A FAMILY that raised £65,000 to fund life-changing surgery for their disabled daughter has welcomed news the procedure will now be available on the NHS.
Later this year, seven-year-old Scarlett Hewitt, who has cerebral palsy, will undergo a specialist operation in the US to help her walk unaided.
Her parents, Lisa and John Hewitt, launched a campaign to raise money to fund the procedure after being told it would not be funded by the NHS.
This week, barely a month after they reached their target following donations from more than 1,000 people, NHS England announced that Selective Dorsal Rhizotomy (SDR) will be made available to 120 children a year.

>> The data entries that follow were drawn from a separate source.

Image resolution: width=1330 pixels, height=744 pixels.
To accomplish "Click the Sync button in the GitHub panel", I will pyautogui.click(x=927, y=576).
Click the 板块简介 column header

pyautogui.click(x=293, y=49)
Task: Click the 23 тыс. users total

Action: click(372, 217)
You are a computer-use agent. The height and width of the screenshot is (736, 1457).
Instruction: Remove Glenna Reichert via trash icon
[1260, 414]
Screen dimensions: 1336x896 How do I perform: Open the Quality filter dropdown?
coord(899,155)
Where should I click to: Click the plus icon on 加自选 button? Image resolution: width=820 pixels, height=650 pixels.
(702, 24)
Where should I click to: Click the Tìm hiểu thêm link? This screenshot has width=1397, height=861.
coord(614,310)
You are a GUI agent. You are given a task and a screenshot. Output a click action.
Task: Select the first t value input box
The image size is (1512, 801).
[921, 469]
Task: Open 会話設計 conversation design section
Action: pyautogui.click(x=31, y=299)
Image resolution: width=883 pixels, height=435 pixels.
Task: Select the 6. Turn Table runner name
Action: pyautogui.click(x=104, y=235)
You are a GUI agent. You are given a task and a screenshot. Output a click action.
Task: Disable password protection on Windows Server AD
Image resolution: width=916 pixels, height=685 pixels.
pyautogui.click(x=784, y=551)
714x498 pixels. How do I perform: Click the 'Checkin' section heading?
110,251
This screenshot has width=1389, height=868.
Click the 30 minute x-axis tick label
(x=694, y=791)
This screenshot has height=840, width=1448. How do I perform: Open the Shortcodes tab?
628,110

It said the surgery had not previously been funded because, although it is a "promising" treatment, "current evidence about its effectiveness... is limited".
Five hospitals across the country will now carry out the surgery in order to assess the benefits to children with cerebral palsy, a condition which can lead to difficulties in movement, balance and posture.
Scarlett, from New Addington, cannot stand without help, suffers painful cramps and struggles with routine tasks such as getting dressed.
Mrs Hewitt told the Advertiser she was pleased that children will not have to travel half way across the world to access SDR. "Dealing with a child with a disability is hard enough, let alone then having them accepted for an operation only to be told the funding isn't available," she said.
"We then had to go through the struggle and stress of worrying how we were going to raise the money.
"Now other families in the same situation won't have to go through it too."
Despite the surgery now being available in England, Mrs Hewitt is confident things have worked out as well as they possibly could for her daughter, who will undergo SDR at St Louis Children's Hospital in Missouri.
"Scarlett's going to the top neurosurgeon in the US, who has had nearly 3,000 patients and has 30 years' experience," she explained.
"Given that it will be available to only 120 children in the England, part of me wonders how many more years she would have had to wait, because she may not have been selected in the first round."
The campaign took just four months to reach the £65,000 target after it was launched in March, receiving 1,211 donations from friends, well-wishers and even Premier League footballers. Mrs Hewitt said the generosity had "restored her faith in humanity".
SDR is a complex procedure which involves opening up the bones of the spine and lower back to operate on the nerves to improve mobility.
James Palmer, clinical director of specialised services at NHS England, said SDR "shows real promise" and needed to be explored further.
He added: "Not only will this enable a number of children to have potentially life-changing surgery, improving their mobility and independence, but this provides a real opportunity to get the vital evidence we need on the effectiveness of the procedure."
Mrs Hewitt said: "There are a lot of people out there with cerebral palsy who could benefit from this operation. Good luck to everyone who is in this situation.
"If there's any chance their child can get more independence in the future then I hope they all succeed."